Welcome to the party, Cuba.
Actually, it'll be quite some time before ordinary Cubans can scrape together enough pesos to afford a cellphone. In lifting its restriction on cellphone use, the Cuban government said people would have to pay in foreign currency for handsets and service that would cost well beyond the $20 or so that the average Cuban pulls down each month.
In other words, this will be a privilege limited primarily to the better-off. At the Guantanamera Cuban restaurant in Burbank, waiter Pedro Gonzalez, a Havana native, put it succinctly:
"Nobody has money to eat in Cuba," he told me. "How can you buy a cellphone if you don't have enough money to eat?"
But this will change.
Thanks to its Communist government, Cuba has the lowest cellphone use in Latin America. Regional and European telecom companies will be pushing aggressively to fix that, and to be first on the scene with cheap phones and affordable service packages.
It's only a matter of time before the Cuban government bows to the inevitable and permits its citizens to pay in local currency, and thus follow the example of people throughout the developing world in flushing their hard-earned money down a rathole of text messages and idle chatter.
Cubans will be able to enjoy the capitalistic thrill of paying not just the advertised price for cellphone service but also hidden taxes, fees and surcharges that can boost monthly costs by as much as 20%.
My favorite: so-called regulatory recovery fees imposed by U.S. phone companies that aren't "regulatory" at all. They're in fact discretionary charges added to pass along certain business expenses, such as property taxes, to customers.
I don't know what moviegoing is like in Havana, but you haven't lived until some knucklehead's cellphone goes off in the middle of a film. Better still, Mr. Knucklehead actually takes the call.
And I'm sure Cubans will appreciate the following anecdote: I was walking down the street a couple of weeks ago and I passed a homeless guy sitting with his back to a wall while having an animated debate with some imaginary antagonist.

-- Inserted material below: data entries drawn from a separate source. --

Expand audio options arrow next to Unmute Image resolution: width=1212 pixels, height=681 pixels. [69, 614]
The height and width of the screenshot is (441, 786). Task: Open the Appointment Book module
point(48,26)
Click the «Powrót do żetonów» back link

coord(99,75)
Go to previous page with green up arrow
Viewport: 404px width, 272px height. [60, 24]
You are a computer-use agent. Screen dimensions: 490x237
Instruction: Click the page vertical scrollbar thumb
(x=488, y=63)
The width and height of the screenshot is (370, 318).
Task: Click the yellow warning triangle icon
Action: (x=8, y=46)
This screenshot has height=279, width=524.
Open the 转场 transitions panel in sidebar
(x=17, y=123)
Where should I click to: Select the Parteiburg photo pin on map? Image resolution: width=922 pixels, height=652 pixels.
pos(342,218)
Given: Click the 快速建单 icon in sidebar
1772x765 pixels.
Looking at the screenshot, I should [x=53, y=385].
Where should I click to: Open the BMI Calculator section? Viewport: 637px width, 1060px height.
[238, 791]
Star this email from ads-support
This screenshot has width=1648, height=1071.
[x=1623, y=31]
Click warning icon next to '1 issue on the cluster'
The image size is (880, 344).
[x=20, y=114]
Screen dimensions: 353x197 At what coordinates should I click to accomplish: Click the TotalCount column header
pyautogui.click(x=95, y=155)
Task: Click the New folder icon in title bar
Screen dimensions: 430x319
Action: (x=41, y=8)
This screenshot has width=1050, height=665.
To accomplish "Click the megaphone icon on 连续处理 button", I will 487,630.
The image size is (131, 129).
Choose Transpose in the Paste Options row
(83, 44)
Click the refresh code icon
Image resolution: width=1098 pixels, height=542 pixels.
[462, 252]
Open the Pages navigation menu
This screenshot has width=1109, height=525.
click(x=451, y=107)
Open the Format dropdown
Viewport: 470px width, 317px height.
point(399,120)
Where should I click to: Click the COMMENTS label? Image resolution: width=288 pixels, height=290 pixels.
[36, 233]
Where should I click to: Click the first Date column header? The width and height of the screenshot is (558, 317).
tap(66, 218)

A few minutes later I passed a nicely dressed fellow who was walking by himself and having what seemed to be the same exact argument. Upon closer inspection, I saw he was wearing one of those dweeby Bluetooth things in his ear.
Cellphones are the great equalizer. Now we can all look deranged.
Cubans can look forward to hearing, whether they want to or not, total strangers discussing all aspects of their lives while standing in line at the supermarket or the bank, or while seated at a restaurant.